Currently, there is library like PyO3 and so on.

However there is a lot of limitation in those library.

- The "FFI" library is implementation specific. For example, PyO3, it highly 
depend on specific version of CPython. If you use a different version of 
CPython, there is some work for you to do. If you don't use CPython, for 
example use another Python Implementation, This framework may not work.
- The project structure is rigid. When using something like PyO3. you must make 
your project structure following certain pattern, then finally produce a 
complete wheel package. The majority Python programmer does not write a whole 
Python project for a installable package and pack it up then install it. They 
are edit Python source file iteratively and run it locally.
- It is really ridiculous when you want to stick some item on the wall. You 
need to totally redesign this item and manufacture a new item to fit the glue 
you are going to use. As a glue language, Python should be designed to glue 
other native programming language as a feature of Python programming language 
itself not the tricks of certain variant of implementation.

It would be nice to add the feature in Python Standards (no matter what 
implementation is used) to satisfy the following capabilities:

- The interface is universal across all variant and version of Python 
implementation (There might be protocol version update and may not 
backward-compatible, but it is not bounded with Python implementation).

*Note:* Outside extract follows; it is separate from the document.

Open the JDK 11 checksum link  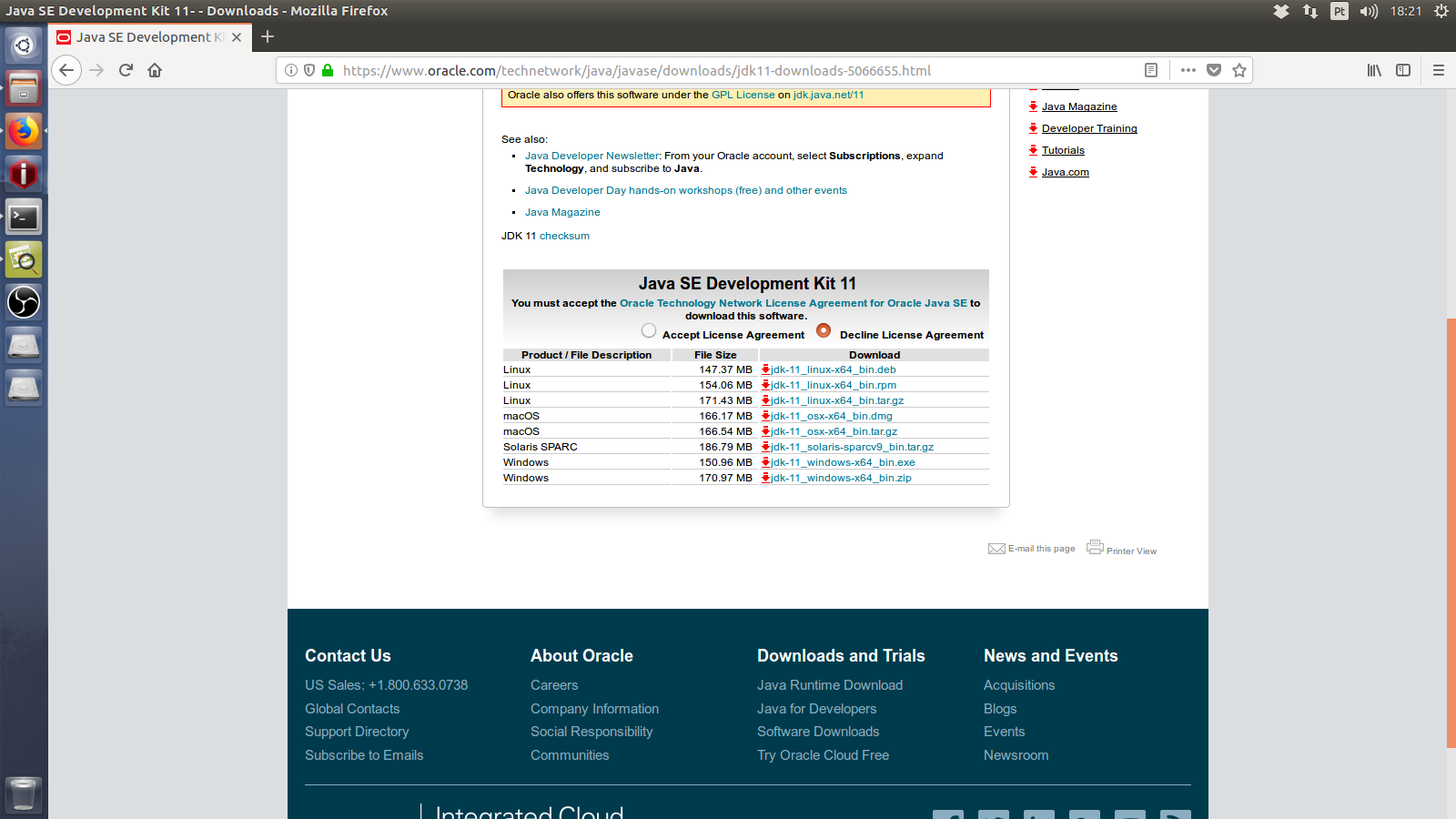pos(564,236)
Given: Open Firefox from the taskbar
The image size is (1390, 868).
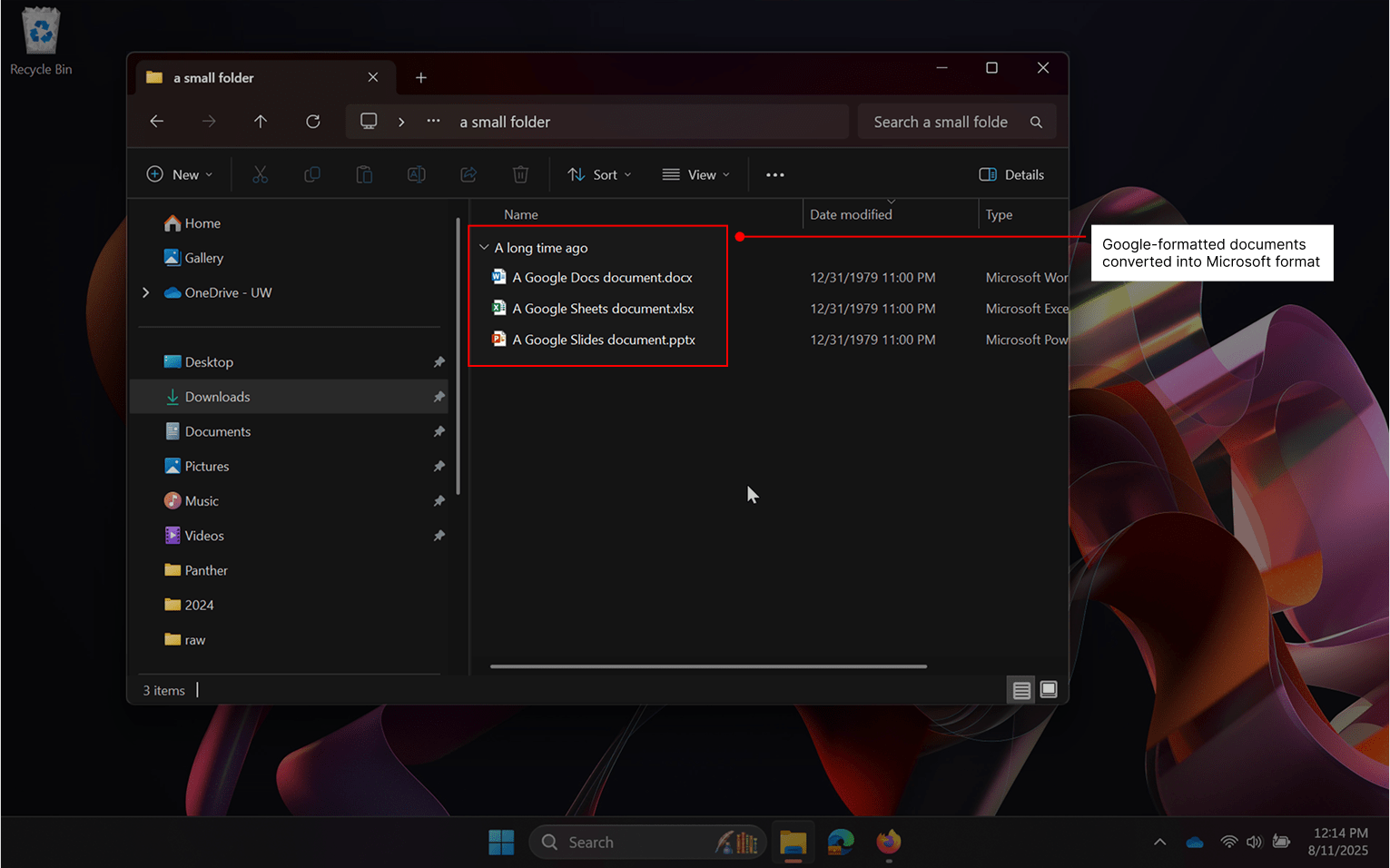Looking at the screenshot, I should point(888,842).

The 
overall effect is in some extent like JSON, but it is not a structured string, 
It is a lively data structure with in-memory representation, they are unified 
no matter what Python variant is used and what low level native language is 
used.
- This mechanism is transparent to users, there is modules in standard library 
to support it. If user want, they can design a toy native programming language, 
and use Python to write a compiler for it. Then write a module with custom 
language then compile and import it. This mechanism provide user with maximum 
flexibility.
- almost zero-cost abstraction. Even if it not depend on CPython tricks. But 
the central idea of this mechanism is still the dynamic linking feature 
provided by operating system. The detailed format will be slightly different. 
It doesn't introduce new stuff in nature. It doesn't spawn new process, nor 
launch a VM, and nor I/O operations is involved. It just make some basic data 
representation conversion and invoke the method in dynamic library.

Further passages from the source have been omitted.